In [1]:
from sklearn.feature_extraction import DictVectorizer
from collections import defaultdict, Counter
import chess.pgn
import chess
from chess import QUEEN
import numpy as np
import pandas as pd

In [2]:
def extract_game_features(game):
    """Extract features for a given game"""

    first_check = True
    first_queen_move = True

    features = defaultdict(int)
    node = game

    while node.variations:  # and node.board().fullmove_number < cut_off:
        move = node.variation(0).move

        board = node.board()

        # print(board.fullmove_number, move)
        moved_piece = board.piece_type_at(move.from_square)
        captured_piece = board.piece_type_at(move.to_square)

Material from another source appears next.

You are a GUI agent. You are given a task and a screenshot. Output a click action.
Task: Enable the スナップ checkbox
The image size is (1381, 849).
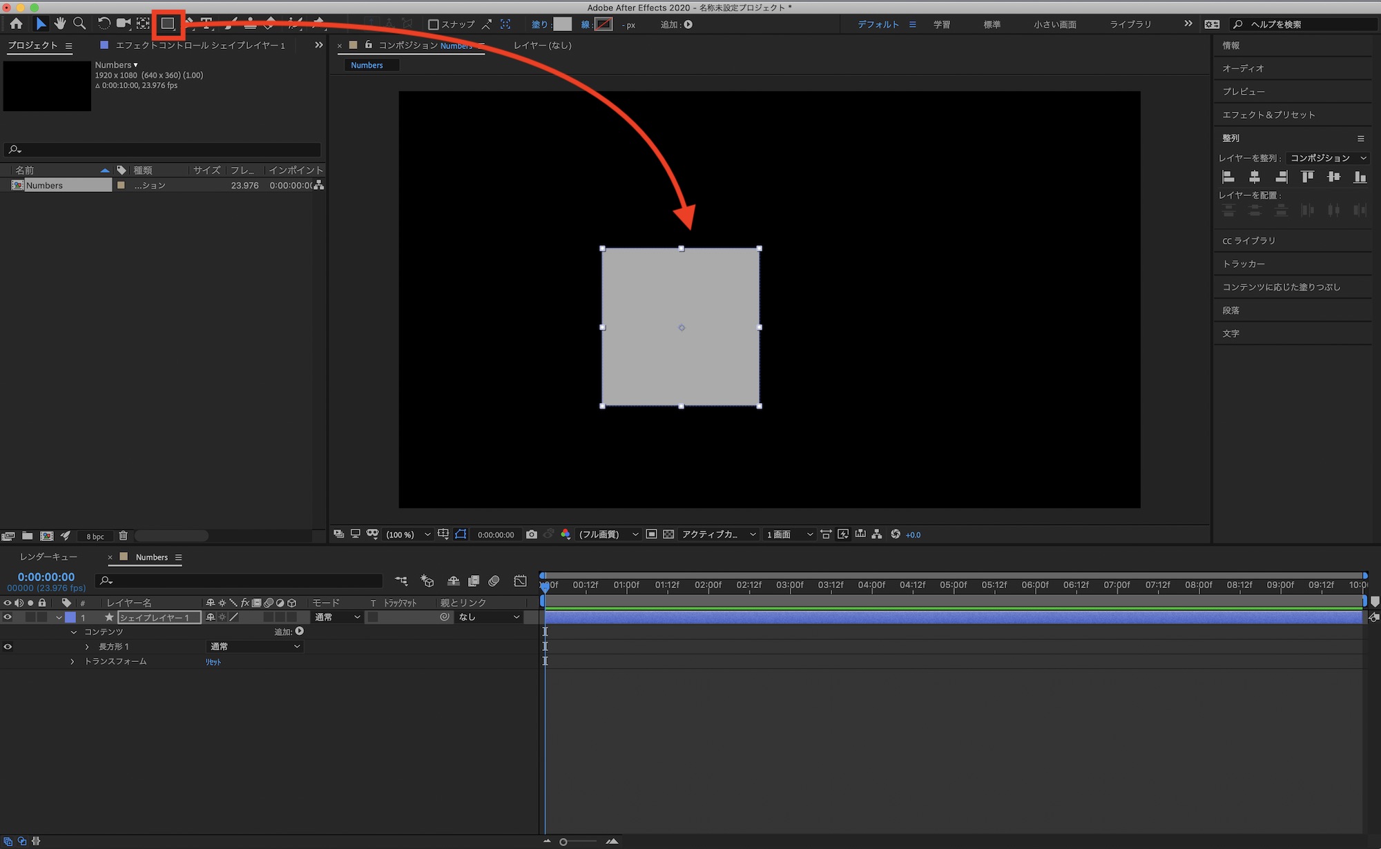[434, 25]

        if moved_piece == QUEEN and first_queen_move:
            features['queen_moved_at'] = board.fullmove_number
            first_queen_move = False

        if captured_piece == QUEEN:
            features['queen_changed_at'] = board.fullmove_number

        # if captured_piece:
            # print('Capture', board.fullmove_number, move, moved_piece,captured_piece)
            # captures[]
            # if board.fullmove_number == 10:
            #    features['captures_5']
        if move.promotion:
            features['promotion'] += 1
        if board.is_check():
            features['total_checks'] += 1
            if first_check:
                features['first_check_at'] = board.fullmove_number
                first_check = False
        # castling
        uci_repr = move.uci()
        if uci_repr == 'e1g1':
            features['white_king_castle'] = board.fullmove_number
        elif uci_repr == 'e1c1':
            features['white_queen_castle'] = board.fullmove_number
        elif uci_repr == 'e8g8':
            features['black_king_castle'] = board.fullmove_number
        elif uci_repr == 'e8c8':
            features['black_queen_castle'] = board.fullmove_number

        node = node.variation(0)
    if board.is_checkmate():
        features['is_checkmate'] += 1
    if board.is_stalemate():
        features['is_stalemate'] += 1
    if board.is_insufficient_material():
        features['insufficient_material'] += 1
    if board.can_claim_draw():
        features['can_claim_draw'] += 1
    features['total_moves'] = board.fullmove_number

    # Pieces at the end of the game
    piece_placement = board.fen().split()[0]
    end_pieces = Counter(x for x in piece_placement if x.isalpha())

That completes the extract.